The case was triggered by a company that registered a restaurant and submitted coursework certificates from two university programmes (which the restaurant manager had not completed) as proof of his qualifications. The local authorities and the administrative court prohibited the company from operating the business on the grounds of insufficient qualification, after which the company appealed to the VfGH. As a result, the VfGH expressed doubts as to the constitutionality of Section 1(1)(2) of the Gastgewerbe-Verordnung.

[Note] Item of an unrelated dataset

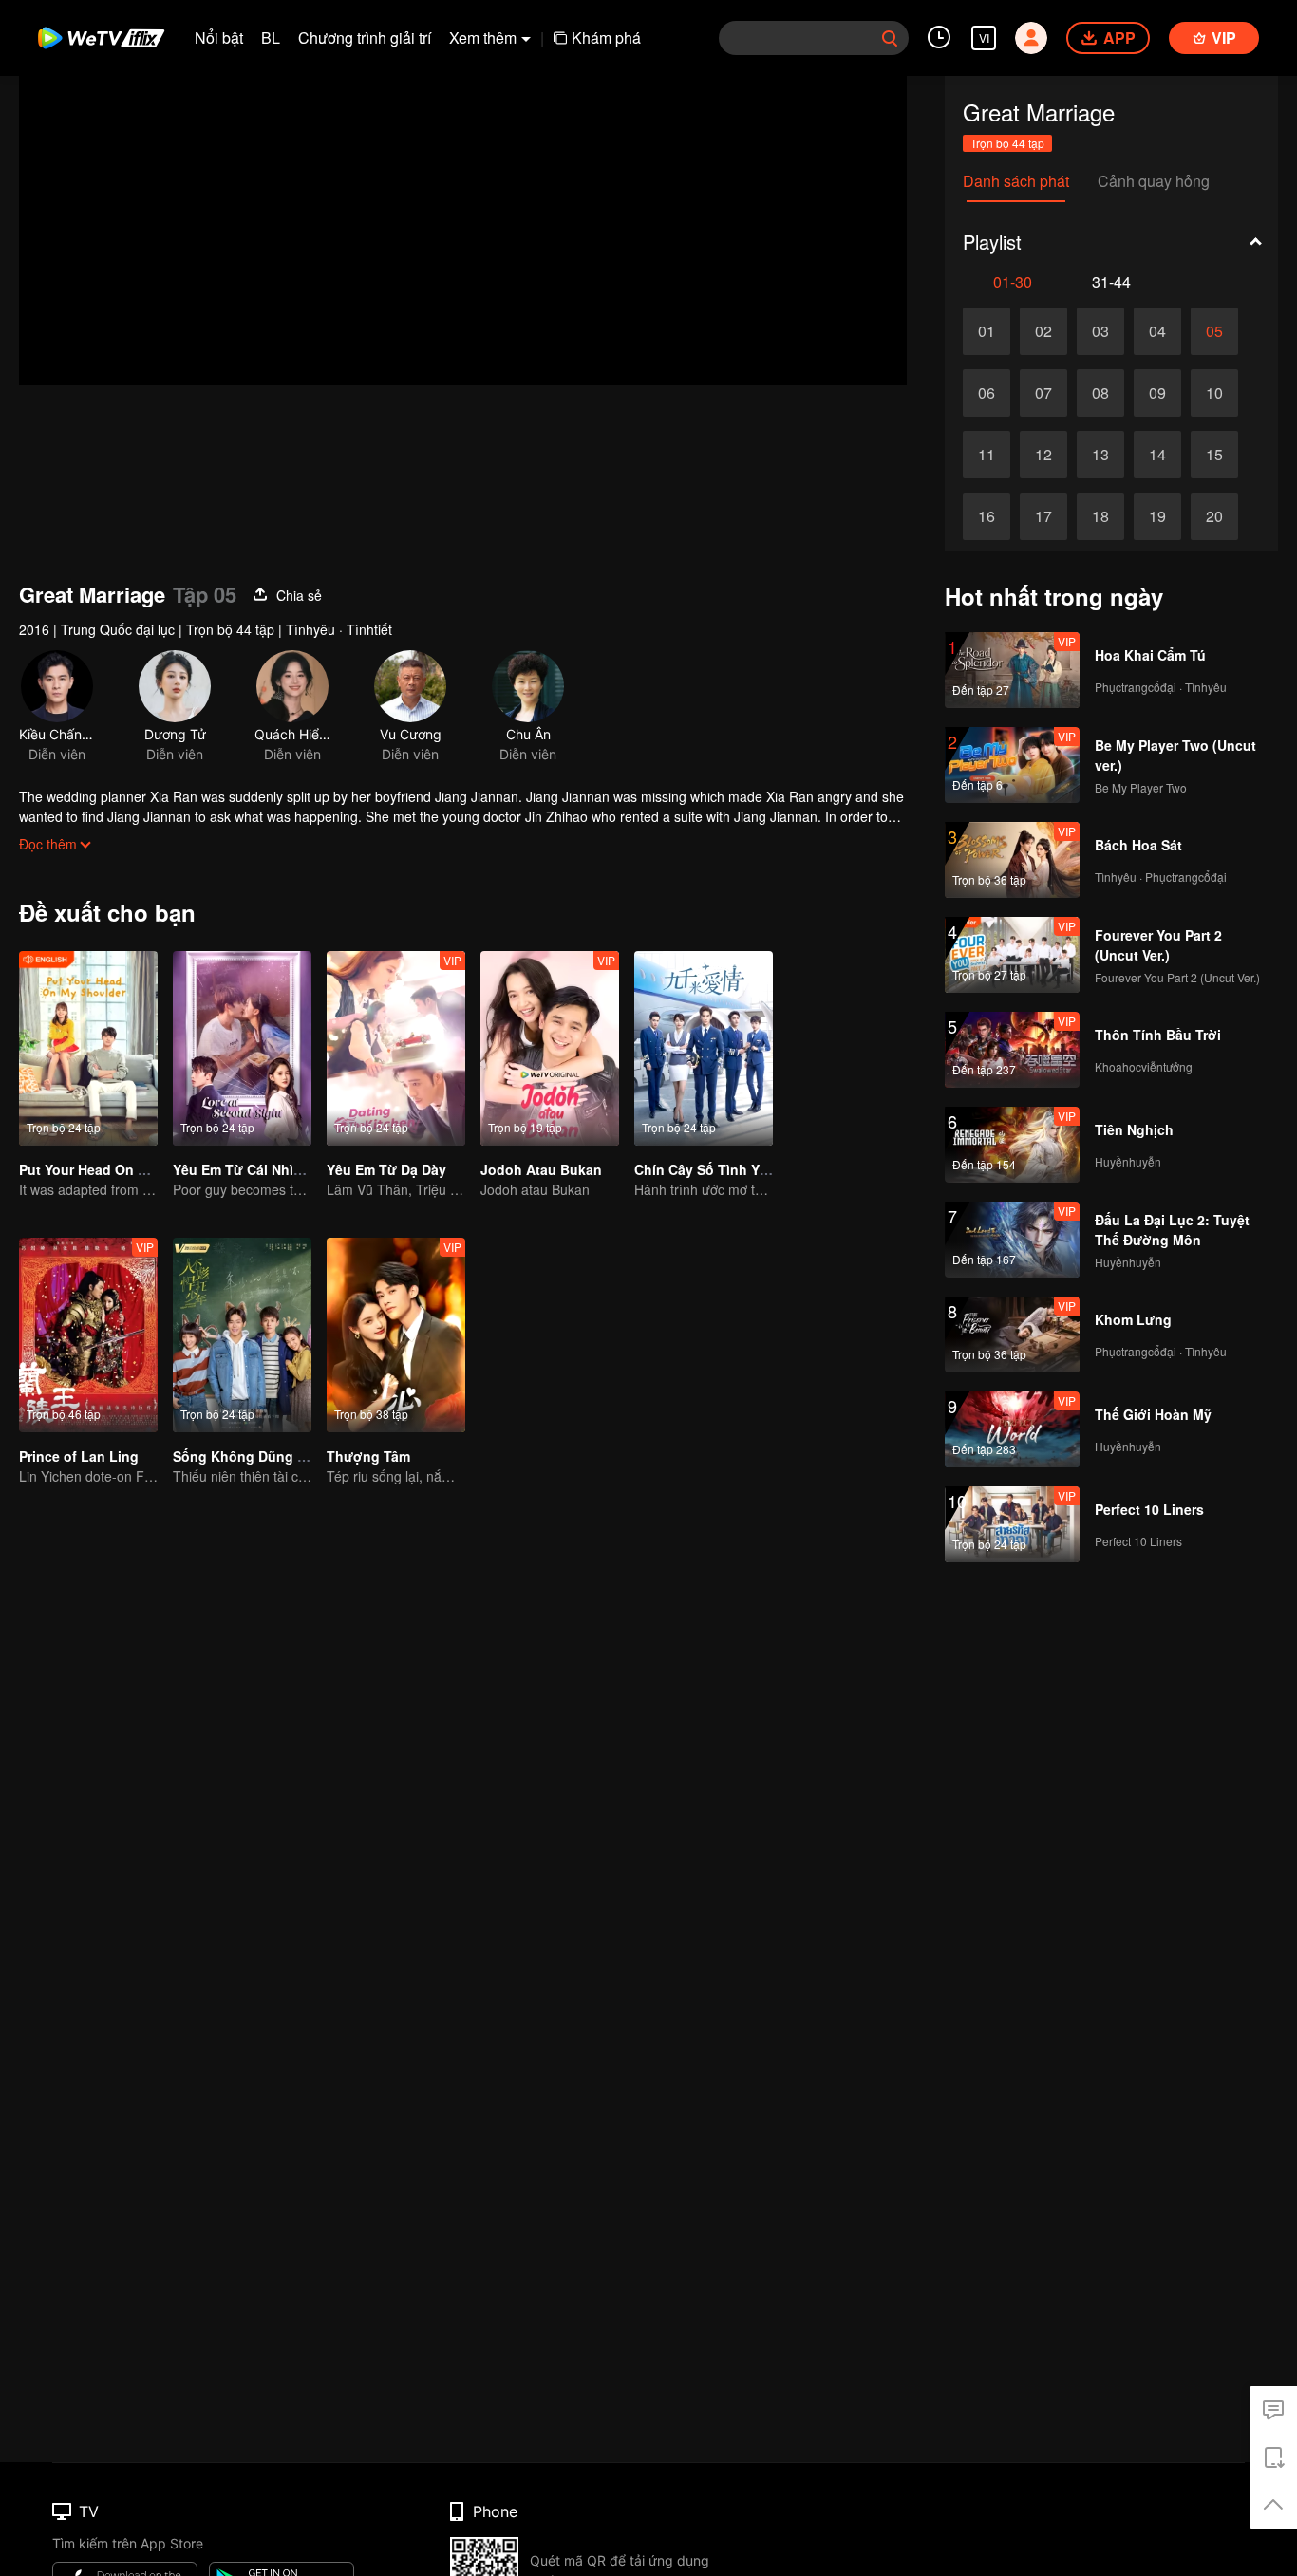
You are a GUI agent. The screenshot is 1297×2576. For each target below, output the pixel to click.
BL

According to Section 1(1)(2) of the Gastgewerbe-Verordnung, the professional qualification for the establishment of a hotel and catering business is proven by ‘certificates of successful completion of a university course of study or a university course of study leading to the award of an internationally recognised master’s degree’. According to Section 16 (2) of the Austrian Trade Regulation Act (Gewerbe-Ordnung, GewO), a certificate of competence is proof of certain professional and commercial qualifications required for the independent performance of the activities specific to the trade concerned.
However, according to the VfGH, the activities specific to the hospitality industry are not limited to mere customer contact with completely different customer personalities, as argued by the Austrian Federal Minister of Labour and Economic Affairs.
Rather, the VfGH is unable to understand objectively to what extent the mere possession of a university degree that is not relevant to the hospitality industry can guarantee the necessary professional and commercial training standards and justify the granting of access to the hospitality industry without any proof of subject-specific knowledge, while subject-specific training content is required in all other cases.
The provision was therefore repealed as unlawful on the grounds of breach of the principle of equality.